L’importance infiniment plus grande du résultat électoral de 2013, même s’il s’agissait d’un vote de protestation, réside plutôt dans le potentiel revigoré de la société israélienne d’arrêter, voire d’inverser, son propre glissement périlleux vers une démocratie antilibérale. Cela ne veut pas non plus dire que seul le centre-gauche possède les solutions.
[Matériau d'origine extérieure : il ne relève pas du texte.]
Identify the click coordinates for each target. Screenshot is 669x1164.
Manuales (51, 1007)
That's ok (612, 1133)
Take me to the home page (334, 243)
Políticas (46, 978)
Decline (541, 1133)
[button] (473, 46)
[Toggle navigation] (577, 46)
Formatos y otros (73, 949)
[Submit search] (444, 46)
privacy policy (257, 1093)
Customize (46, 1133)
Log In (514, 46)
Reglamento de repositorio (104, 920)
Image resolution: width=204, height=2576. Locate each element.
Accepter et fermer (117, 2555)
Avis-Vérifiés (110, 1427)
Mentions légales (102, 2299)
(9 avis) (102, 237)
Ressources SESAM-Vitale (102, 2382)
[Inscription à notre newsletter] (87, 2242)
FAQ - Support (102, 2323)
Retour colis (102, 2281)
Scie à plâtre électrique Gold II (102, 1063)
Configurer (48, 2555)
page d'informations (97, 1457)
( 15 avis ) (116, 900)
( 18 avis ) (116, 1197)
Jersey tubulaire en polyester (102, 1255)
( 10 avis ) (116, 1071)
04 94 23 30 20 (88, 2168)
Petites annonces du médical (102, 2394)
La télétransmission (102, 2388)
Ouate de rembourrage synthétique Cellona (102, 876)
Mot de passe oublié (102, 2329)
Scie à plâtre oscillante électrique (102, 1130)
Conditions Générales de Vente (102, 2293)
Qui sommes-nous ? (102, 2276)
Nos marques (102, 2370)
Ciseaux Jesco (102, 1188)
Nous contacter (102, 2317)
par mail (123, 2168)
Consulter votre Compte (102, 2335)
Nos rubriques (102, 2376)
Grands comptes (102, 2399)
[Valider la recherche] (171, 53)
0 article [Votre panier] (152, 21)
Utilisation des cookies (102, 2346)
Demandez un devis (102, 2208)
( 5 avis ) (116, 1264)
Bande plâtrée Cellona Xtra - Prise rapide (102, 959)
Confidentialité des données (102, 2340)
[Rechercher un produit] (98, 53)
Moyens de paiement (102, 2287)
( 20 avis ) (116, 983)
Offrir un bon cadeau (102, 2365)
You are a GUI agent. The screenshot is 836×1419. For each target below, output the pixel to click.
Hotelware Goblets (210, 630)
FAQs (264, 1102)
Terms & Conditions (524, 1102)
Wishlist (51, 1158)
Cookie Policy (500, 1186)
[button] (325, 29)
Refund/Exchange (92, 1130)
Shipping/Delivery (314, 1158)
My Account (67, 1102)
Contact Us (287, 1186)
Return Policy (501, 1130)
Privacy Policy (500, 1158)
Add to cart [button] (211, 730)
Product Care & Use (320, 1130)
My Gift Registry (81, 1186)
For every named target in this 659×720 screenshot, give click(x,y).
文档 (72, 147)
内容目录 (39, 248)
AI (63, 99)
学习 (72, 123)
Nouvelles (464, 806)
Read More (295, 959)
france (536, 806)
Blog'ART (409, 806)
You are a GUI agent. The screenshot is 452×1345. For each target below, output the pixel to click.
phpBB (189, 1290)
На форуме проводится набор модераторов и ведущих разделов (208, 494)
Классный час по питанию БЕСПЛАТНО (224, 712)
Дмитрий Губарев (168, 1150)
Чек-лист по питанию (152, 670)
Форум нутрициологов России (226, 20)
Ailleurs, le guide suprême Ali Khamenei a reconnu un jour que les réformistes et les conservateurs iraniens avaient besoin l'un de l'autre comme des deux ailes d'un oiseau. Il s’agissait certes d’un contexte politique très différent, imprégné d’un ensemble différent de relations de pouvoir. Mais le principe est valable et ce dont Israël a cruellement besoin, c’est d’un véritable leadership politique qui n’hésite pas à dire la vérité au pouvoir. Les Israéliens dans leur ensemble ne sont peut-être pas excessivement optimistes lorsqu'il s'agit de la vision de Shimon Peres d'un « nouveau Moyen-Orient ». Mais mardi n’était que le dernier rappel que le changement peut aussi venir de leurs propres mains.